## WHAT THE TASK REQUIRES
With pictures excluded, repeat exactly the lines from the one containing "Screen dimensions: 728x718" through the last line of the material below.

── SOURCE DATA

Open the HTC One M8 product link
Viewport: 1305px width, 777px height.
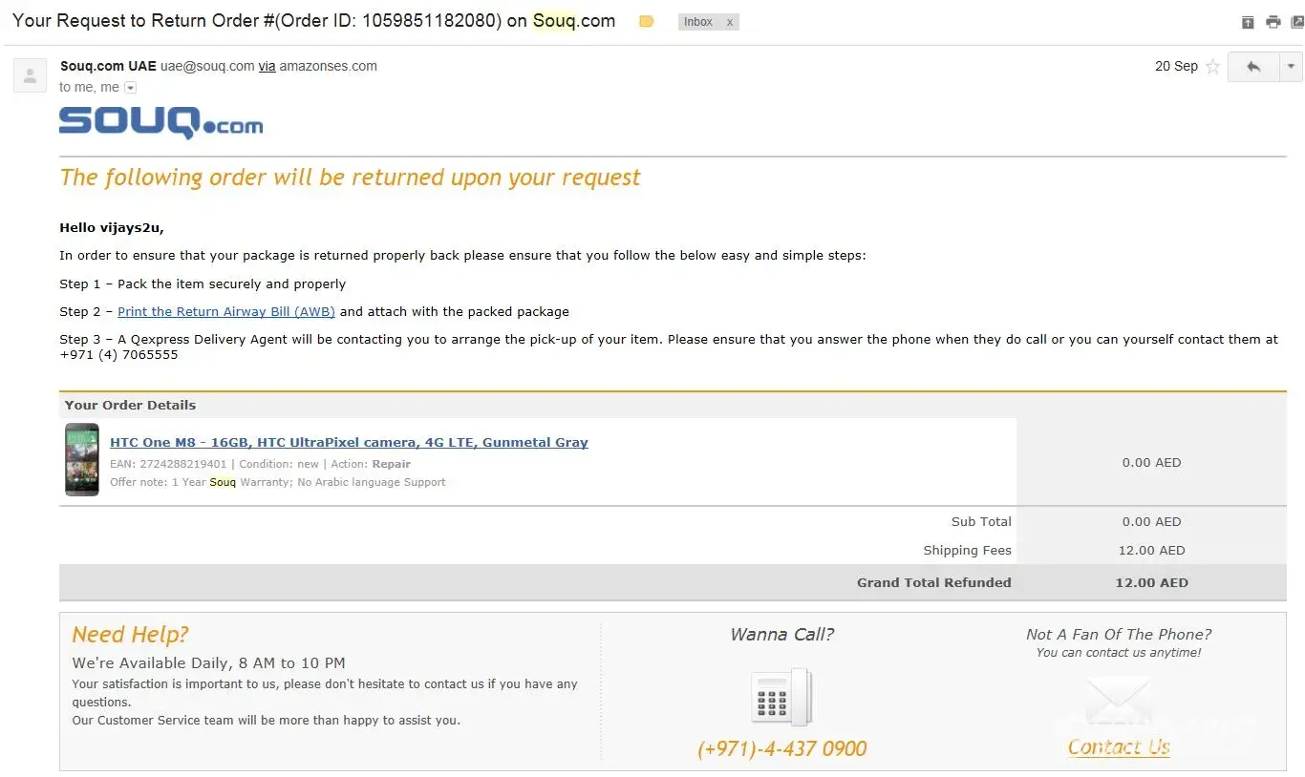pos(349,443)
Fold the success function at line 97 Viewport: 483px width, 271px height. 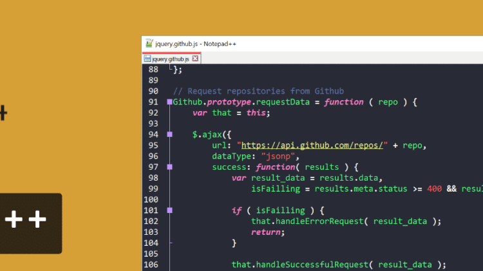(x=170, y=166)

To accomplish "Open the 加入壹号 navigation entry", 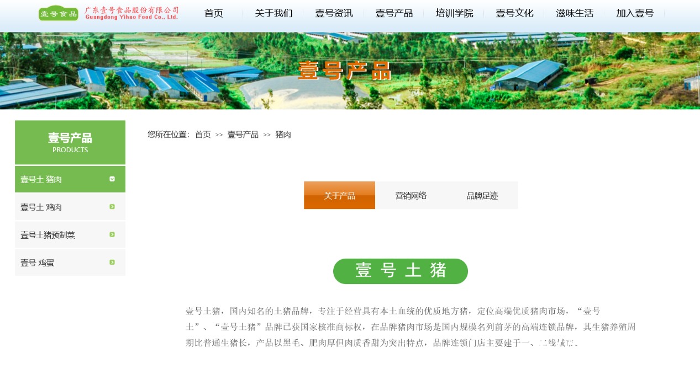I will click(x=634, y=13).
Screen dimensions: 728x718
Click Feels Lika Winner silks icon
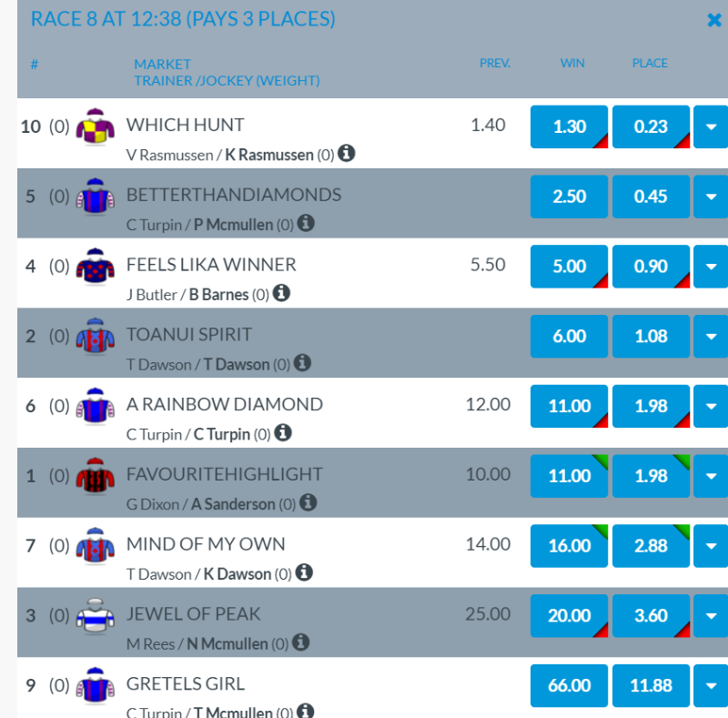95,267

────

## TASK SOLUTION
Screen dimensions: 728x718
Click Feels Lika Winner silks icon
95,267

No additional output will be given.